When deciding whether to add a new transformer:

### ✅ Good Candidates for Transformers:
- **Syntactic sugar** (can be rewritten to simpler SQL)
- **Standard SQL features** that are complex to execute directly
- **High user value** (frequently requested)
- **Clear rewrite strategy** (deterministic transformation)
- **No executor changes needed** (pure AST manipulation)

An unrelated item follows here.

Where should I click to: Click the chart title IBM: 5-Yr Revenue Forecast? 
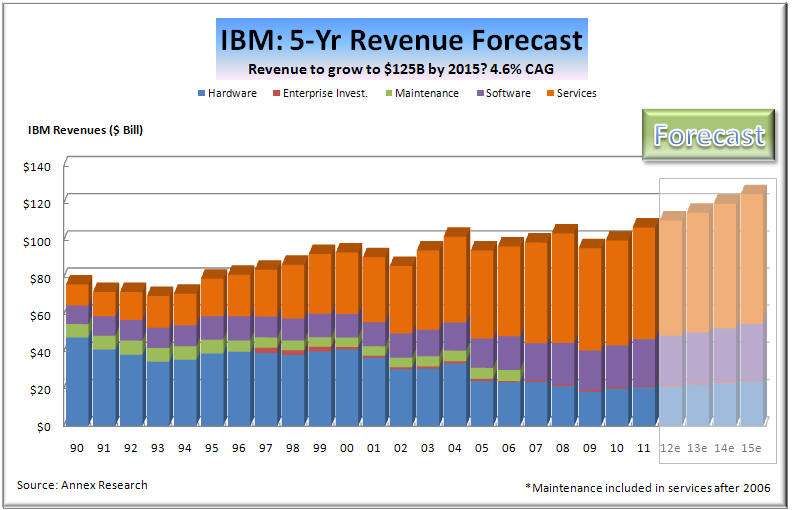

### ❌ Bad Candidates for Transformers:
- **Fundamental execution changes** (e.g., JOIN algorithms)
- **Performance optimizations** (belongs in query planner)
- **Data type changes** (belongs in type system)
- **I/O operations** (reading files, network calls)

### Decision Framework:
1. **Can it be rewritten to simpler SQL?** → Transformer
2. **Requires new execution logic?** → Executor enhancement
3. **Needs performance optimization?** → Query planner (future)
4. **Syntactic convenience?** → Transformer
5. **Data manipulation?** → Executor or function

## Conclusion

The transformer-based approach gives us a **powerful lever** to add SQL features:

- **Proven:** 7 transformers working in production (v1.64.0)
-**Unified:** Same transformers in all execution modes (-q, -f, --execute-statement)
-**Extensible:** Easy to add new transformers
-**Maintainable:** Each transformer is independent
-**Testable:** Can test transformers in isolation
-**Debuggable:** --show-transformations flag shows entire pipeline

**Philosophy:** Use transformers to fill SQL feature gaps wherever possible, resort to executor changes only when necessary.

**Recent Wins:**
- ✅ v1.64.0: ORDER BY aggregates, QUALIFY clause, Unified execution
- ✅ v1.65.0: ILIKE operator - PostgreSQL compatibility
- ✅ v1.66.0: SELECT * EXCLUDE - DuckDB compatibility

**Transformer Count:** 8 active transformers in production pipeline

**Next Quick Win:**
1. SELECT * REPLACE (1-2 days) - Column value replacement ⬅️ **NEXT**
2. PIVOT/UNPIVOT (5 days) - CASE expression generation

This approach allows us to **incrementally improve** SQL support without major architectural changes, while keeping the executor simple and focused.